I always love every thing about every one of your posts. I am (sadly) on your page right now. Finally had a sugar free day and I have SUCH a headache. I am tired of being tired cause I am eating crap!! Too tired to drag myself up to workout so then I figure it is OK to have some more crap. My shirts are tight, my middle is mushy and I work AT A GYM helping people fight this problem. Anyway, I rarely look at blogs anymore, but I am ALWAYS glad when I take a second to read yours. I NEED YOUR CLASS and I need my own act back together.
Cathy, I have to say that the eighties were good to flab! High waisted jeans? Suck it all in and hold it there. Jeans nowadays? Let me say just two words about them…muffin top. Enough said.
You are SO right. Maybe we need to bring those 80s jeans back!
Oh PLEASE don’t put your philosophical brain on a diet! That would be a shame. I loved what you said, and how you said it.
LOL! I love your logic!
…. but to really burst your bubble – today’s size 14 is larger than last decade’s size 14.
My biggest obstacle: my husband. Love him to death. But HE loves processed food.
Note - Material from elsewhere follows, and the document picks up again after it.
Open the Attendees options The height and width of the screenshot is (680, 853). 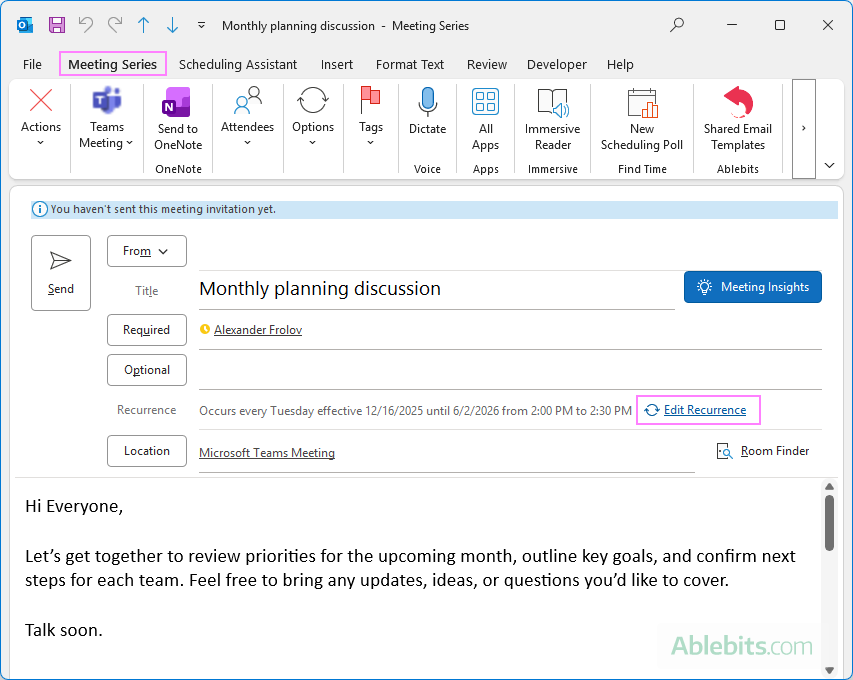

I must kick this depression, take over food shopping and cooking, and win the battle!
It is just toooooo damn easy to open the pantry door and grab some junk.
~~ a follower who must lose 20 lbs to fall into the overweight BMI category, and another 40 after that to land in the right BMI range. I am 35 lbs lighter than my highest weight. I keep reminding myself of this.
….. heck I need to lose 20 lbs just to reach my weight when I delivered my daughter and my twin sons! THAT is ridiculous.
Barb in AK says
That is hard, when you have people in your house eating the stuff you probably shouldnt be, especially when its an adult who can buy it for himself! : )
Hi Cathy I really wanted to join your class but for some reason it is not giving me the option to register? Is the class full or maybe just a glitch? Hoping there is still room for me!!
Nevermind!!! I got it to work and I am so super excited now, can’t wait!!!